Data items
<<<<

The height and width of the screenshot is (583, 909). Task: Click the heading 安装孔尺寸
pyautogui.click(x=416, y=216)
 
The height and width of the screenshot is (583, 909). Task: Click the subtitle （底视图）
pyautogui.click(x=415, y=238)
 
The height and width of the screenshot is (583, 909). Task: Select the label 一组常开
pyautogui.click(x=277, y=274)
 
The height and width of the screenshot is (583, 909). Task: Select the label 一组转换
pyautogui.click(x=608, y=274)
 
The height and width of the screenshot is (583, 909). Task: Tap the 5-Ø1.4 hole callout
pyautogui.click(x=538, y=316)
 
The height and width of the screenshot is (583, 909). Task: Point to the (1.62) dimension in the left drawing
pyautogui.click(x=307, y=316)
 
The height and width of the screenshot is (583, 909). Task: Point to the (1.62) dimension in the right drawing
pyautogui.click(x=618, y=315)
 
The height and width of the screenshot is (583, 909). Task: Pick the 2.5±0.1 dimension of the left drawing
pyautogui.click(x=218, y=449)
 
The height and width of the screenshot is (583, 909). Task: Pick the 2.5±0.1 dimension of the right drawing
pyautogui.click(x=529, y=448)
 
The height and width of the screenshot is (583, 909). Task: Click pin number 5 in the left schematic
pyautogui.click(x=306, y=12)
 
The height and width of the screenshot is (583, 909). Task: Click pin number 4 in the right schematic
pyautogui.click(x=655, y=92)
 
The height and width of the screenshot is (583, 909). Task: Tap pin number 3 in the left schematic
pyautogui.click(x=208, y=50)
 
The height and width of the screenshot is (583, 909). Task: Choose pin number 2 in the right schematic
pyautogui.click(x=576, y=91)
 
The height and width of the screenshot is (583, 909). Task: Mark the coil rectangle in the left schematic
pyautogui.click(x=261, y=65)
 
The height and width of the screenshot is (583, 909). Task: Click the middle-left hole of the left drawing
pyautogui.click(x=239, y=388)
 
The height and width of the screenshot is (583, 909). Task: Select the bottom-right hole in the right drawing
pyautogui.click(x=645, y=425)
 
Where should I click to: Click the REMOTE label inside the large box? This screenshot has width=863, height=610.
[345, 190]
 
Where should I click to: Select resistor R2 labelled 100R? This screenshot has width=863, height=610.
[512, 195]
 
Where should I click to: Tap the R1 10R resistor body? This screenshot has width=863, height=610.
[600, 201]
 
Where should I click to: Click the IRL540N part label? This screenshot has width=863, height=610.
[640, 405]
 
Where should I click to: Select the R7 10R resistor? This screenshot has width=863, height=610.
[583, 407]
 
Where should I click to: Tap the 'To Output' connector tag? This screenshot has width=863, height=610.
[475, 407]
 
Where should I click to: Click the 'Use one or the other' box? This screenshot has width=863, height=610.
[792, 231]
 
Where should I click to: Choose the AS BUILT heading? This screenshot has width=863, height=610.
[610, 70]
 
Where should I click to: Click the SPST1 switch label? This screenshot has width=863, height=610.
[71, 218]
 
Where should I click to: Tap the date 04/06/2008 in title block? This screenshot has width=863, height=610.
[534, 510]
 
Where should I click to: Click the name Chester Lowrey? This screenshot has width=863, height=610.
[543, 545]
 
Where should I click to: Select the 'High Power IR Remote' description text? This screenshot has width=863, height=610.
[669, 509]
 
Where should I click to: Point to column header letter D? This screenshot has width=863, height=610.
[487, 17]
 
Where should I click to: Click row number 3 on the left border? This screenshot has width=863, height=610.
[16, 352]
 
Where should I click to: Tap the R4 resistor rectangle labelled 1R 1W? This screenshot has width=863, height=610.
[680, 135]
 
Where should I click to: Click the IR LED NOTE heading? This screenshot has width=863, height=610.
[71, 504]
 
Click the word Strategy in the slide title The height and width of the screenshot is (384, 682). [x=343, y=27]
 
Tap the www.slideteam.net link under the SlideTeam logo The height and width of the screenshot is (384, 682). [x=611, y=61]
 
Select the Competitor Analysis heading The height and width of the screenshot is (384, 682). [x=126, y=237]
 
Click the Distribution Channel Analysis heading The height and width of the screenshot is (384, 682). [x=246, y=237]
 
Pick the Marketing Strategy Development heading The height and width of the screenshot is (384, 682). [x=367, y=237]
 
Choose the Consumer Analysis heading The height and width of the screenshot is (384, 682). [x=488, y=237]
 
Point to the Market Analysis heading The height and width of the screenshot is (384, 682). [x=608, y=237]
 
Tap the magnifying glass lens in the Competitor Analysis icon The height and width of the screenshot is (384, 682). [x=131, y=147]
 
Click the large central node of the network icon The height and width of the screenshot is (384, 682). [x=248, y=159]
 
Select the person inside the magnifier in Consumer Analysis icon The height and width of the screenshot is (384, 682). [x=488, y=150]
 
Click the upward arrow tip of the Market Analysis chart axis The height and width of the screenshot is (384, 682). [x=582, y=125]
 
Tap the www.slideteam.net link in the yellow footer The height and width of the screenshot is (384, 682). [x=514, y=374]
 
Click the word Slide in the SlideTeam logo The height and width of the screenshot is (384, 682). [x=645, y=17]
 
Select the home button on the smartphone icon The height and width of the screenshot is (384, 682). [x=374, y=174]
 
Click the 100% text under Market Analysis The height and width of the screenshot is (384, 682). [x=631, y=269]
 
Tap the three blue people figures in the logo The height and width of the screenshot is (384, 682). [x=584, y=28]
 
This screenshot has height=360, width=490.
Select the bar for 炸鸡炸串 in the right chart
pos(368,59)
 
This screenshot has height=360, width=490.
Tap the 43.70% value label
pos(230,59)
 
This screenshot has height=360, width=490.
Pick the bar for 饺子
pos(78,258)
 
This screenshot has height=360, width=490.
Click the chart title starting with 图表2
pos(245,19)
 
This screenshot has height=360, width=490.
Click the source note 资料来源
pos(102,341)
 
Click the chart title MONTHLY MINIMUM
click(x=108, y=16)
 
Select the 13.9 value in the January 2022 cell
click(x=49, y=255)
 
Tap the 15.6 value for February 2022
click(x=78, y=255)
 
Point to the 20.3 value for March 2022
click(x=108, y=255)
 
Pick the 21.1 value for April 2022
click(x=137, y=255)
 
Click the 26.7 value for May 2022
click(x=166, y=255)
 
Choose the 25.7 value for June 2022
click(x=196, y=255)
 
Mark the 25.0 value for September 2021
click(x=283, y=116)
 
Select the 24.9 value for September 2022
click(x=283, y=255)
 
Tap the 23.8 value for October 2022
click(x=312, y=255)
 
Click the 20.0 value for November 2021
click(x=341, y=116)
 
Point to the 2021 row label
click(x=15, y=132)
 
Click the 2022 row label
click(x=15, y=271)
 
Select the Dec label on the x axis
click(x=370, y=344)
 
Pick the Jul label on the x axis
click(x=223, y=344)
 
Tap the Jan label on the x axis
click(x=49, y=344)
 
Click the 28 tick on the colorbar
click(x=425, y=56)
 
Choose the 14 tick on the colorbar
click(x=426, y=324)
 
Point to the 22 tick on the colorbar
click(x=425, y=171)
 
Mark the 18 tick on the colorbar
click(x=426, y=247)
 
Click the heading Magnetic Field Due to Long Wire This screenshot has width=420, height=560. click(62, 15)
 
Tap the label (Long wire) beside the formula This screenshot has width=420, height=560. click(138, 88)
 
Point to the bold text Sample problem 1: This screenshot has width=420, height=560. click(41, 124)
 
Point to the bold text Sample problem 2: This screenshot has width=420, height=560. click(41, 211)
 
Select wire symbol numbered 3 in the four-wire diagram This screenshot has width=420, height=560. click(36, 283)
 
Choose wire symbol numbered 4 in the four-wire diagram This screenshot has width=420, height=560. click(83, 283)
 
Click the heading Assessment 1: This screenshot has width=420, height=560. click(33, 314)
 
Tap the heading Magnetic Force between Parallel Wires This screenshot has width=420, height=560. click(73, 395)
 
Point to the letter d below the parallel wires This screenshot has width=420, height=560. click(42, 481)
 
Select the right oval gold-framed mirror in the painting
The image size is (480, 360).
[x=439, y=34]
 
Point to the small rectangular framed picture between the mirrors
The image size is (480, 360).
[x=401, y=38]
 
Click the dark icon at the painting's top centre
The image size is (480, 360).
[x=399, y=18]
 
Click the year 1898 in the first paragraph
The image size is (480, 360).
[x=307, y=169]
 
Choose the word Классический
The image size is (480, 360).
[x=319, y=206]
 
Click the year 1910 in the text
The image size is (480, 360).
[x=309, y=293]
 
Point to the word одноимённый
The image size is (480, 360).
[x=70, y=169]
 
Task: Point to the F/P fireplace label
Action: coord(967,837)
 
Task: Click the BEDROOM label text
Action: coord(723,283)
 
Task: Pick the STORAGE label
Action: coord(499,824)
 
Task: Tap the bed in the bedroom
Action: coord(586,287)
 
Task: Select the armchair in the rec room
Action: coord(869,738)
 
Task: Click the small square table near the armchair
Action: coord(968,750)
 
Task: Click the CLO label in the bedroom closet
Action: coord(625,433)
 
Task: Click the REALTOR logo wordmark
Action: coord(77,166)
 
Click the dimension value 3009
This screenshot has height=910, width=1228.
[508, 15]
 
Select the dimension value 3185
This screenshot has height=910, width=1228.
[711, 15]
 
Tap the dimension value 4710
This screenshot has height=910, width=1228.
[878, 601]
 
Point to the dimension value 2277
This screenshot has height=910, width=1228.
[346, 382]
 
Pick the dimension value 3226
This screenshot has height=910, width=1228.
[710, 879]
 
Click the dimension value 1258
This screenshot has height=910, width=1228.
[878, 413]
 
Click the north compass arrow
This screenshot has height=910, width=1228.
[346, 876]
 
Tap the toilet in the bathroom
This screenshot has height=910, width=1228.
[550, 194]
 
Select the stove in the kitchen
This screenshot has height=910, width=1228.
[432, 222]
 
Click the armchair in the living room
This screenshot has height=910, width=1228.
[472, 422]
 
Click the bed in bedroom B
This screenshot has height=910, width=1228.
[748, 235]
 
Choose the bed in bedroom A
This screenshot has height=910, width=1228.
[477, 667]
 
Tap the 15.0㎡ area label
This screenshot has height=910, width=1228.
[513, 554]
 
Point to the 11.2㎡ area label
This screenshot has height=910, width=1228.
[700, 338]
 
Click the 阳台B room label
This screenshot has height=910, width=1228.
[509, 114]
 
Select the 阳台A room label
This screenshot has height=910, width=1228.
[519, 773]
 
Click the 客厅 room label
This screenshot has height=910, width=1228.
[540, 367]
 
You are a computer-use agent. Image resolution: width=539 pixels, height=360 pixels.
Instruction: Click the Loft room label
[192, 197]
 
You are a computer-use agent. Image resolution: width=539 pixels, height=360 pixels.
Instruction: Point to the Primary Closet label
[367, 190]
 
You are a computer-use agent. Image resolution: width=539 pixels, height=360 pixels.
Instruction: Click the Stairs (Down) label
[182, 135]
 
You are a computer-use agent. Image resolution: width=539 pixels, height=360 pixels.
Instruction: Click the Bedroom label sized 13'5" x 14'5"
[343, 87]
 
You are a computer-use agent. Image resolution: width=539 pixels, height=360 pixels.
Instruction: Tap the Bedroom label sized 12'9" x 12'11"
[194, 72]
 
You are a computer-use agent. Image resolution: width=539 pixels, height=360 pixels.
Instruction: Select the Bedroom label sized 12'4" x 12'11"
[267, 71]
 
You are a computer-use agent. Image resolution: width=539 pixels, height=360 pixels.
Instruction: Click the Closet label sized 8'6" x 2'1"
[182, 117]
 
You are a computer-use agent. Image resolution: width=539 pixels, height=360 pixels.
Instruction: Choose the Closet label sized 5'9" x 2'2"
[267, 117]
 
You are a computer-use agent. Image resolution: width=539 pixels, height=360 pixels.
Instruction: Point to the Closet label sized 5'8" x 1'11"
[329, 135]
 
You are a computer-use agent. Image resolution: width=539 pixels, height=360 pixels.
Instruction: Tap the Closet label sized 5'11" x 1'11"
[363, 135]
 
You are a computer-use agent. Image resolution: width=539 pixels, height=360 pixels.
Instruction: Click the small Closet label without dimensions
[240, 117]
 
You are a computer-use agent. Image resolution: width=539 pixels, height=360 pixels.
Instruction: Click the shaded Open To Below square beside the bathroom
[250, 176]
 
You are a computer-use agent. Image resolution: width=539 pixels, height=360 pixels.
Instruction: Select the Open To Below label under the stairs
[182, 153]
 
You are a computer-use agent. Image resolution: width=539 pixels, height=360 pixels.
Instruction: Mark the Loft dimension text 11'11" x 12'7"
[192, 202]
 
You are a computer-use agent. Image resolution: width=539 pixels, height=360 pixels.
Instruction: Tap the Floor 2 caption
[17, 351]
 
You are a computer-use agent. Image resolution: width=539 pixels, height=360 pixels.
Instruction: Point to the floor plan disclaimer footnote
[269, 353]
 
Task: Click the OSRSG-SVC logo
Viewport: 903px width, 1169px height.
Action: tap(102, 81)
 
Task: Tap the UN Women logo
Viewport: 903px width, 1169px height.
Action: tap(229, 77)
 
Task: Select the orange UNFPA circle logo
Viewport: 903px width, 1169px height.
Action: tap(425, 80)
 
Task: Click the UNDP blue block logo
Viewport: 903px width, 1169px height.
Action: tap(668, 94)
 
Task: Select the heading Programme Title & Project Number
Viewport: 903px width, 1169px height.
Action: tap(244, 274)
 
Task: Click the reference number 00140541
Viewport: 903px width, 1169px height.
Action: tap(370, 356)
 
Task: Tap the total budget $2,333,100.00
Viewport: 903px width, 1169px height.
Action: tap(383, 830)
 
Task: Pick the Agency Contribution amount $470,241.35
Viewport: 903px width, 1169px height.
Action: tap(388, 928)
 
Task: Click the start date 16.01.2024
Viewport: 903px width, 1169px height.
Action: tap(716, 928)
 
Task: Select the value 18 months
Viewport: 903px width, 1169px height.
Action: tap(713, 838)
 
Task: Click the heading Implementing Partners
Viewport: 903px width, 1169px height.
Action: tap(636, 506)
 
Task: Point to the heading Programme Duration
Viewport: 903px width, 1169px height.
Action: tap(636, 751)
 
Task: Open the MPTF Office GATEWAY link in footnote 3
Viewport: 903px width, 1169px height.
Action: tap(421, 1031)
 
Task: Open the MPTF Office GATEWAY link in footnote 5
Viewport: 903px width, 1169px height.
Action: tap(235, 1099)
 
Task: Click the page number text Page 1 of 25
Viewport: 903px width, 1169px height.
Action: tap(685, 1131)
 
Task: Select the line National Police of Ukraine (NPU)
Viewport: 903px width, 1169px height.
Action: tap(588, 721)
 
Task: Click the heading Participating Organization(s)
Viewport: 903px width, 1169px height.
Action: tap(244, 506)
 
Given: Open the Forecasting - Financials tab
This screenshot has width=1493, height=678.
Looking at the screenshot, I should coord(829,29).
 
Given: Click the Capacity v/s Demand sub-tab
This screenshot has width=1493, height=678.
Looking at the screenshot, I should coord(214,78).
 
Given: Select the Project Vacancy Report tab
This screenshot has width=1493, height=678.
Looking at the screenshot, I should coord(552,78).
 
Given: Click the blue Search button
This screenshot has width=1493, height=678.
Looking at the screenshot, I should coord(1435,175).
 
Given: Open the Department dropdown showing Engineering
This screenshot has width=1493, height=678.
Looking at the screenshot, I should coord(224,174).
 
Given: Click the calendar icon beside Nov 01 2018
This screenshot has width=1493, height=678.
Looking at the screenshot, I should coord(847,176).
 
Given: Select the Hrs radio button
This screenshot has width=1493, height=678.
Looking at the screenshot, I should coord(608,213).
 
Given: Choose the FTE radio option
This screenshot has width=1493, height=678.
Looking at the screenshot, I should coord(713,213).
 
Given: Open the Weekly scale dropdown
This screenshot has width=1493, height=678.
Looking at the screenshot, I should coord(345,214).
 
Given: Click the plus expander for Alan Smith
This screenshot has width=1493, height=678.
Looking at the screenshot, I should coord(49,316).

>>>>

Rewrite the stretch from the line containing "Tap the 15.6 value for February 2022" through the line containing "click(x=283, y=116)", replacing "value" with "reading" and keeping everything else the same.

Complete response —
Tap the 15.6 reading for February 2022
click(x=78, y=255)
 
Point to the 20.3 reading for March 2022
click(x=108, y=255)
 
Pick the 21.1 reading for April 2022
click(x=137, y=255)
 
Click the 26.7 reading for May 2022
click(x=166, y=255)
 
Choose the 25.7 reading for June 2022
click(x=196, y=255)
 
Mark the 25.0 reading for September 2021
click(x=283, y=116)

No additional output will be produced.